Media Release by Meta
AI-powered speech translation has mainly focused on written languages, yet nearly 3,500 living languages are primarily spoken and don’t have a widely used writing system. This makes it impossible to build machine translation tools using standard techniques, which require large amounts of written text in order to train an AI model.
To address this challenge, we’ve built the first AI-powered speech-to-speech translation system for Hokkien, a primarily oral language that’s widely spoken within the Chinese diaspora but lacks a standard written form. We’re open-sourcing our Hokkien translation models, evaluation datasets and research papers so that others can reproduce and build on our work.
The translation system is part of our Universal Speech Translator project, which is developing new AI methods that we hope will eventually allow real-time speech-to-speech translation across many languages. We believe spoken communication can bring people together wherever they are located — even in the metaverse.
A New Modeling Approach
Many speech translation systems rely on transcriptions. However, since primarily oral languages don’t have standard written forms, producing transcribed text as the translation output doesn’t work. So, we focused on speech-to-speech translation.
To do this, we developed a variety of methods, such as using speech-to-unit translation to translate input speech to a sequence of acoustic sounds, and generated waveforms from them or rely on text from a related language, in this case Mandarin.
Looking to the Future of Translation
While the Hokkien translation model is still a work in progress and can translate only one full sentence at a time, it’s a step toward a future where simultaneous translation between languages is possible. The techniques we pioneered can be extended to many other written and unwritten languages.

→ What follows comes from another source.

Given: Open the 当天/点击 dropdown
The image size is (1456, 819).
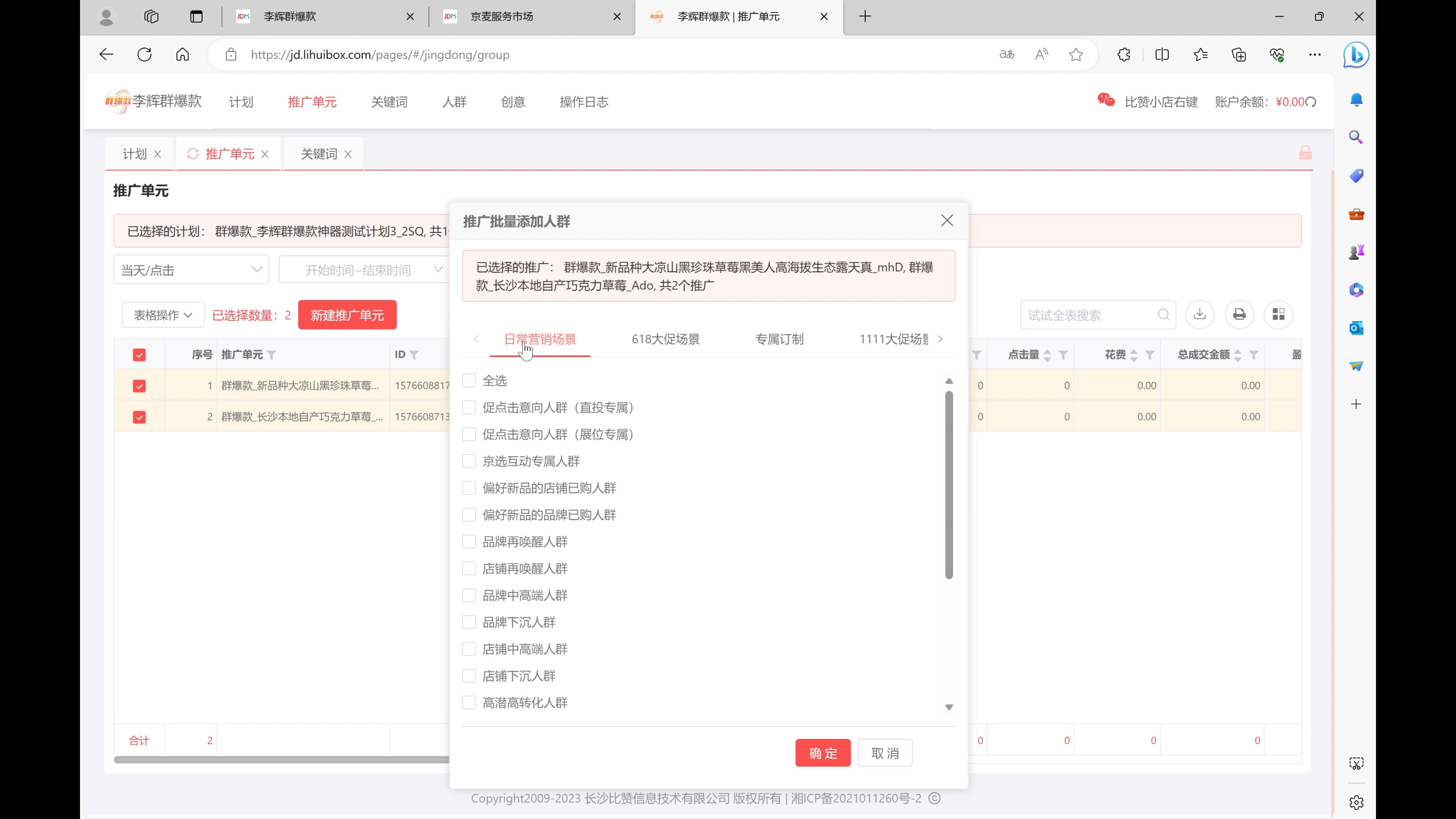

We’re also releasing SpeechMatrix, which is a large collection of speech-to-speech translations developed through our innovative natural language processing toolkit called LASER. These tools will enable other researchers to create their own speech-to-speech translation systems and build on our work. And our progress in what researchers refer to as unsupervised learning demonstrates the feasibility of building high-quality speech-to-speech translation models without any human annotations. This will help extend those models to work for languages where there isn’t any labeled training data available to train the system.
Our AI research is helping break down language barriers in both the physical world and the metaverse to encourage connection and mutual understanding. We look forward to expanding our research and bringing this technology to more people in the future.